**DATA TO USE**:
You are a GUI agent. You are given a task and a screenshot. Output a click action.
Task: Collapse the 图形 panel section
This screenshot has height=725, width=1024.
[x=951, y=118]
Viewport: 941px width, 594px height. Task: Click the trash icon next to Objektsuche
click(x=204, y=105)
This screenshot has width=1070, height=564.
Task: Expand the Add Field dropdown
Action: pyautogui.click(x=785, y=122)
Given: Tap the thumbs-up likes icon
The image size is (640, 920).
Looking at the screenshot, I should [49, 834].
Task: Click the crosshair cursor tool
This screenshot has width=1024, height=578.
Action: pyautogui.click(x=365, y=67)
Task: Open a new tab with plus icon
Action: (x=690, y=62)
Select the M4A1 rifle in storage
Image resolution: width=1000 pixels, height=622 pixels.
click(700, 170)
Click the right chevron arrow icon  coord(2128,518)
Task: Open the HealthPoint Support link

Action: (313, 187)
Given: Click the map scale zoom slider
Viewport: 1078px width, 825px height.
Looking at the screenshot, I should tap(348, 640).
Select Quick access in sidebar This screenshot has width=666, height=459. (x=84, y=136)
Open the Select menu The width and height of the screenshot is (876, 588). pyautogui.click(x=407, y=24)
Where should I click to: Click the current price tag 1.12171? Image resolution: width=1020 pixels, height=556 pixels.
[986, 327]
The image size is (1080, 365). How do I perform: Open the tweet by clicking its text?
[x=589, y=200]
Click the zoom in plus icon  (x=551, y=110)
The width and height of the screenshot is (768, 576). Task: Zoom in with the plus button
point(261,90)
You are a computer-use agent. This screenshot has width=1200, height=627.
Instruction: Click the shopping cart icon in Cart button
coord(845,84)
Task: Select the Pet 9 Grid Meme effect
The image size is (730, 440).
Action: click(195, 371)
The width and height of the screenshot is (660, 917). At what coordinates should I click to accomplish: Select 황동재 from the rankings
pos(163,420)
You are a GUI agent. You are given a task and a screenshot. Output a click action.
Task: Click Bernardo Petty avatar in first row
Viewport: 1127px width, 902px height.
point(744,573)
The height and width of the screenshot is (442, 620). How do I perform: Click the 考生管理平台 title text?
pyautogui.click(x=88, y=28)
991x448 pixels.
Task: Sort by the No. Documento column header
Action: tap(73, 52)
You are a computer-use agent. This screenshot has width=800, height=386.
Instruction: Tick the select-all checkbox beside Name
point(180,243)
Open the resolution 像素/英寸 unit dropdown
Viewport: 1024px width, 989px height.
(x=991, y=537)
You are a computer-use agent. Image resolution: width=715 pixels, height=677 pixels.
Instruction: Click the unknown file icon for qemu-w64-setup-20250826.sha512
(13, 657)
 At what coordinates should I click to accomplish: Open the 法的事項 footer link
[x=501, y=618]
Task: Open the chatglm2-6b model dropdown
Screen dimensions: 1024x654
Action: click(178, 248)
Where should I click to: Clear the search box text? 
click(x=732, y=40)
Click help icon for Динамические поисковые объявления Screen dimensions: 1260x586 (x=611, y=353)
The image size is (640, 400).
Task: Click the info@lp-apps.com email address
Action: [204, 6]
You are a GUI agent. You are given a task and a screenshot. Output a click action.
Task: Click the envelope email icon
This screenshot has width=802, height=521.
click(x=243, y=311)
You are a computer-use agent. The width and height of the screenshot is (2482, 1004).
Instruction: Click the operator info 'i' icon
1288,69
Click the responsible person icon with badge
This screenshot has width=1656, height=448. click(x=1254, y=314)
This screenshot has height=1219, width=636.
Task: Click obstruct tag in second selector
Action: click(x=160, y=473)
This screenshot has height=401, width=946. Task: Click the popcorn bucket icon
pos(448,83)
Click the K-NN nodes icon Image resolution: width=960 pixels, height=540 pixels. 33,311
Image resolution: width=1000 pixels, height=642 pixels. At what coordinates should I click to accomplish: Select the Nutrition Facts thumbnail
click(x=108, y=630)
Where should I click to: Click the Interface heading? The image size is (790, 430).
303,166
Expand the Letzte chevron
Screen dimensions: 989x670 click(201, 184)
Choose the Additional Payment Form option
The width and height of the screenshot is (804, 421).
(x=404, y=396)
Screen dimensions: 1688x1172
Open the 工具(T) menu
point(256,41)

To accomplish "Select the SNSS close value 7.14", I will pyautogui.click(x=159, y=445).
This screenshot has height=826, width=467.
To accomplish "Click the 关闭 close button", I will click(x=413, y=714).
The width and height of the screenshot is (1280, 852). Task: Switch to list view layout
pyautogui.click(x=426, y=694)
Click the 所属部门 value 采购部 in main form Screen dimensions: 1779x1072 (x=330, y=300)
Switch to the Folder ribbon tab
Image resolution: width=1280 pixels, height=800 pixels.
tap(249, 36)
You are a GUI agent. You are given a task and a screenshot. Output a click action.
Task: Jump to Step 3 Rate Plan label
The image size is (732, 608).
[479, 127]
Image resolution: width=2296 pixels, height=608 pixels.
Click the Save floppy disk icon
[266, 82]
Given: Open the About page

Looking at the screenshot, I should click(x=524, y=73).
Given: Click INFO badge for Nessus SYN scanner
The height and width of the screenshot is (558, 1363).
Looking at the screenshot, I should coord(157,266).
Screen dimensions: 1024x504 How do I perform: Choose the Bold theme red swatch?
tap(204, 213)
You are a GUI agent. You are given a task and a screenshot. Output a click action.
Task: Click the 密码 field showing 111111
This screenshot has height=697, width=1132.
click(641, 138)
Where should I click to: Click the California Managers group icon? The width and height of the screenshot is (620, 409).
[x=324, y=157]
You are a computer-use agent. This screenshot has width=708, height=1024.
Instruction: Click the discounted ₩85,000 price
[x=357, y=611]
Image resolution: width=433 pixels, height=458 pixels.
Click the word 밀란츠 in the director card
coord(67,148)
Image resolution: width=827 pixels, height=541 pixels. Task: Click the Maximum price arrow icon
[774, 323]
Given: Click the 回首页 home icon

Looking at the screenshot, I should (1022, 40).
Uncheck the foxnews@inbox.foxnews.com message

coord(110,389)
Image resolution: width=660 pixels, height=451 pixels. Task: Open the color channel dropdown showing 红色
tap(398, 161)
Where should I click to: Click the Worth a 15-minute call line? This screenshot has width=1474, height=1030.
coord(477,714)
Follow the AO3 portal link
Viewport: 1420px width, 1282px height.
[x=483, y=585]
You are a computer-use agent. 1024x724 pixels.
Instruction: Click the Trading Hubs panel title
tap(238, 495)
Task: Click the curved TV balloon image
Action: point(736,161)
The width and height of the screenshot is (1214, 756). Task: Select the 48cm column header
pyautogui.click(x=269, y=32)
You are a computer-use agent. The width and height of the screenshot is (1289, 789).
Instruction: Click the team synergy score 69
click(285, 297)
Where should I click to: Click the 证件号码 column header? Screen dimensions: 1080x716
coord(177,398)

**YOUR GOAL**: Preserving every character, copy the records above out again.

**WRITTEN SOLUTION**:
You are a GUI agent. You are given a task and a screenshot. Output a click action.
Task: Collapse the 图形 panel section
This screenshot has height=725, width=1024.
[x=951, y=118]
Viewport: 941px width, 594px height. Task: Click the trash icon next to Objektsuche
click(x=204, y=105)
This screenshot has width=1070, height=564.
Task: Expand the Add Field dropdown
Action: pyautogui.click(x=785, y=122)
Given: Tap the thumbs-up likes icon
The image size is (640, 920).
Looking at the screenshot, I should [49, 834].
Task: Click the crosshair cursor tool
This screenshot has width=1024, height=578.
Action: pyautogui.click(x=365, y=67)
Task: Open a new tab with plus icon
Action: (x=690, y=62)
Select the M4A1 rifle in storage
Image resolution: width=1000 pixels, height=622 pixels.
click(700, 170)
Click the right chevron arrow icon  coord(2128,518)
Task: Open the HealthPoint Support link

Action: (313, 187)
Given: Click the map scale zoom slider
Viewport: 1078px width, 825px height.
Looking at the screenshot, I should tap(348, 640).
Select Quick access in sidebar This screenshot has width=666, height=459. (x=84, y=136)
Open the Select menu The width and height of the screenshot is (876, 588). pyautogui.click(x=407, y=24)
Where should I click to: Click the current price tag 1.12171? Image resolution: width=1020 pixels, height=556 pixels.
[986, 327]
The image size is (1080, 365). How do I perform: Open the tweet by clicking its text?
[x=589, y=200]
Click the zoom in plus icon  (x=551, y=110)
The width and height of the screenshot is (768, 576). Task: Zoom in with the plus button
point(261,90)
You are a computer-use agent. This screenshot has width=1200, height=627.
Instruction: Click the shopping cart icon in Cart button
coord(845,84)
Task: Select the Pet 9 Grid Meme effect
The image size is (730, 440).
Action: click(195, 371)
The width and height of the screenshot is (660, 917). At what coordinates should I click to accomplish: Select 황동재 from the rankings
pos(163,420)
You are a GUI agent. You are given a task and a screenshot. Output a click action.
Task: Click Bernardo Petty avatar in first row
Viewport: 1127px width, 902px height.
point(744,573)
The height and width of the screenshot is (442, 620). How do I perform: Click the 考生管理平台 title text?
pyautogui.click(x=88, y=28)
991x448 pixels.
Task: Sort by the No. Documento column header
Action: tap(73, 52)
You are a computer-use agent. This screenshot has width=800, height=386.
Instruction: Tick the select-all checkbox beside Name
point(180,243)
Open the resolution 像素/英寸 unit dropdown
Viewport: 1024px width, 989px height.
(x=991, y=537)
You are a computer-use agent. Image resolution: width=715 pixels, height=677 pixels.
Instruction: Click the unknown file icon for qemu-w64-setup-20250826.sha512
(13, 657)
 At what coordinates should I click to accomplish: Open the 法的事項 footer link
[x=501, y=618]
Task: Open the chatglm2-6b model dropdown
Screen dimensions: 1024x654
Action: click(178, 248)
Where should I click to: Clear the search box text? 
click(x=732, y=40)
Click help icon for Динамические поисковые объявления Screen dimensions: 1260x586 (x=611, y=353)
The image size is (640, 400).
Task: Click the info@lp-apps.com email address
Action: [204, 6]
You are a GUI agent. You are given a task and a screenshot. Output a click action.
Task: Click the envelope email icon
This screenshot has width=802, height=521.
click(x=243, y=311)
You are a computer-use agent. The width and height of the screenshot is (2482, 1004).
Instruction: Click the operator info 'i' icon
1288,69
Click the responsible person icon with badge
This screenshot has width=1656, height=448. click(x=1254, y=314)
This screenshot has height=1219, width=636.
Task: Click obstruct tag in second selector
Action: click(x=160, y=473)
This screenshot has height=401, width=946. Task: Click the popcorn bucket icon
pos(448,83)
Click the K-NN nodes icon Image resolution: width=960 pixels, height=540 pixels. 33,311
Image resolution: width=1000 pixels, height=642 pixels. At what coordinates should I click to accomplish: Select the Nutrition Facts thumbnail
click(x=108, y=630)
Where should I click to: Click the Interface heading? The image size is (790, 430).
303,166
Expand the Letzte chevron
Screen dimensions: 989x670 click(201, 184)
Choose the Additional Payment Form option
The width and height of the screenshot is (804, 421).
(x=404, y=396)
Screen dimensions: 1688x1172
Open the 工具(T) menu
point(256,41)

To accomplish "Select the SNSS close value 7.14", I will pyautogui.click(x=159, y=445).
This screenshot has height=826, width=467.
To accomplish "Click the 关闭 close button", I will click(x=413, y=714).
The width and height of the screenshot is (1280, 852). Task: Switch to list view layout
pyautogui.click(x=426, y=694)
Click the 所属部门 value 采购部 in main form Screen dimensions: 1779x1072 (x=330, y=300)
Switch to the Folder ribbon tab
Image resolution: width=1280 pixels, height=800 pixels.
tap(249, 36)
You are a GUI agent. You are given a task and a screenshot. Output a click action.
Task: Jump to Step 3 Rate Plan label
The image size is (732, 608).
[479, 127]
Image resolution: width=2296 pixels, height=608 pixels.
Click the Save floppy disk icon
[266, 82]
Given: Open the About page

Looking at the screenshot, I should click(x=524, y=73).
Given: Click INFO badge for Nessus SYN scanner
The height and width of the screenshot is (558, 1363).
Looking at the screenshot, I should coord(157,266).
Screen dimensions: 1024x504 How do I perform: Choose the Bold theme red swatch?
tap(204, 213)
You are a GUI agent. You are given a task and a screenshot. Output a click action.
Task: Click the 密码 field showing 111111
This screenshot has height=697, width=1132.
click(641, 138)
Where should I click to: Click the California Managers group icon? The width and height of the screenshot is (620, 409).
[x=324, y=157]
You are a computer-use agent. This screenshot has width=708, height=1024.
Instruction: Click the discounted ₩85,000 price
[x=357, y=611]
Image resolution: width=433 pixels, height=458 pixels.
Click the word 밀란츠 in the director card
coord(67,148)
Image resolution: width=827 pixels, height=541 pixels. Task: Click the Maximum price arrow icon
[774, 323]
Given: Click the 回首页 home icon

Looking at the screenshot, I should (1022, 40).
Uncheck the foxnews@inbox.foxnews.com message

coord(110,389)
Image resolution: width=660 pixels, height=451 pixels. Task: Open the color channel dropdown showing 红色
tap(398, 161)
Where should I click to: Click the Worth a 15-minute call line? This screenshot has width=1474, height=1030.
coord(477,714)
Follow the AO3 portal link
Viewport: 1420px width, 1282px height.
[x=483, y=585]
You are a computer-use agent. 1024x724 pixels.
Instruction: Click the Trading Hubs panel title
tap(238, 495)
Task: Click the curved TV balloon image
Action: point(736,161)
The width and height of the screenshot is (1214, 756). Task: Select the 48cm column header
pyautogui.click(x=269, y=32)
You are a computer-use agent. The width and height of the screenshot is (1289, 789).
Instruction: Click the team synergy score 69
click(285, 297)
Where should I click to: Click the 证件号码 column header? Screen dimensions: 1080x716
coord(177,398)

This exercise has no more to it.